In order to check my final mix file I placed it on the empty track, reversed phase of its channel and started to hear the silence.
Of cource, in order to summ this one mixed wave with all summed 22 original tracks, i had to path them on sub-buss #2 assigned to out buss#1, and one mixed file was pathed to sub-bass #3 assigned to buss#1.

i was unpleasantly surprised when in some areas of timeline i heard NOT SILENCE.
researching what can be the reason of this I found the first perpetrator. that was crossfades. Areas with crossfades in the tracks certainly caused something like phase-shifting effect, but i cant see when exactly? - while buildmixing process or while playback..

but x-fades was not only areas having problems while this phase-reverse process verifcation. I heard another weird areas where was not a silence.

Bob , can you give some light what can produce such effect except of x-fades in your engine? seems that in areas where aux sending is - the problems may be

Bob L
06-04-2005, 06:00 AM
Yura... Crossfades do not cause any shifting that should eliminate your ability to sum to zero when reverse phase checking the mix.

Try it with straight simple tracks... it works perfectly.

My guess is that as soon as you changed the bus routing... your new mix was no longer the same as the buildmix... no longer a valid check.

You will have to check further...

First... does the buildmix sound fine by itself... is it what you wanted for the finished mix?

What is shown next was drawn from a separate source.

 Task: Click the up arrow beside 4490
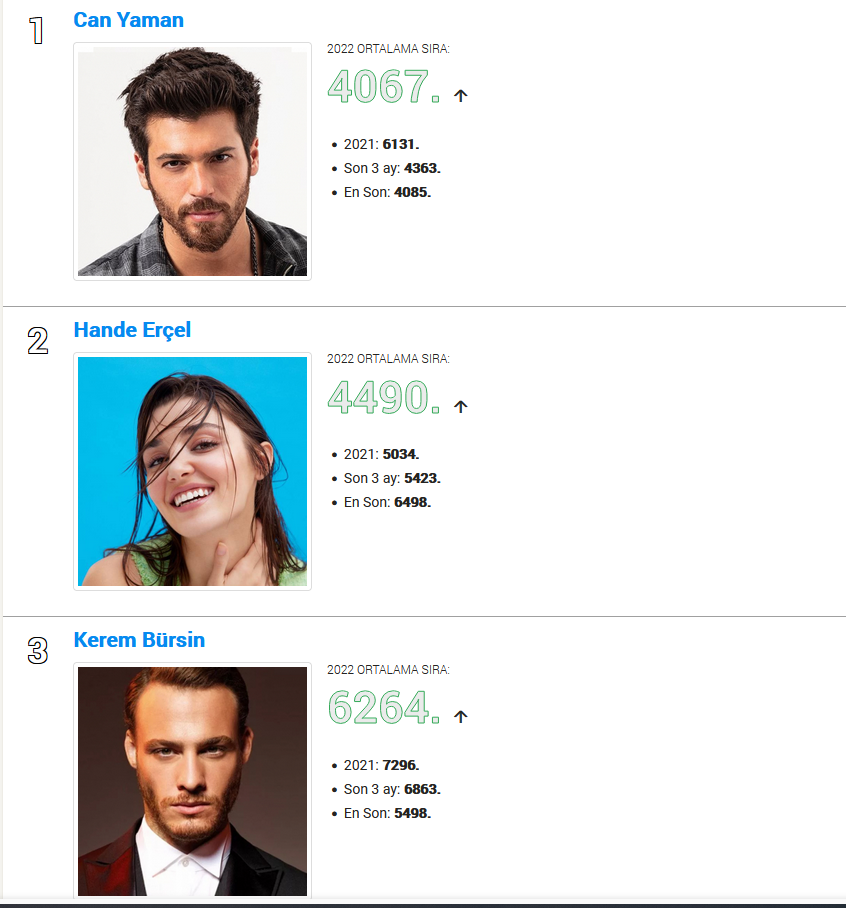point(461,407)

I would bet that if you built the same mix 10 times and then compared each of those against the other... they would be sample accurate all 10 times.

Bob L

R Newlin
06-04-2005, 07:59 AM
Yura,
This is a little off topic but thought i'd post anyway. My mixes were taking about 15 minutes to do a build mix. I took windows off of background applications, (as suggested here :) )now the same buildmix only takes about 90 seconds.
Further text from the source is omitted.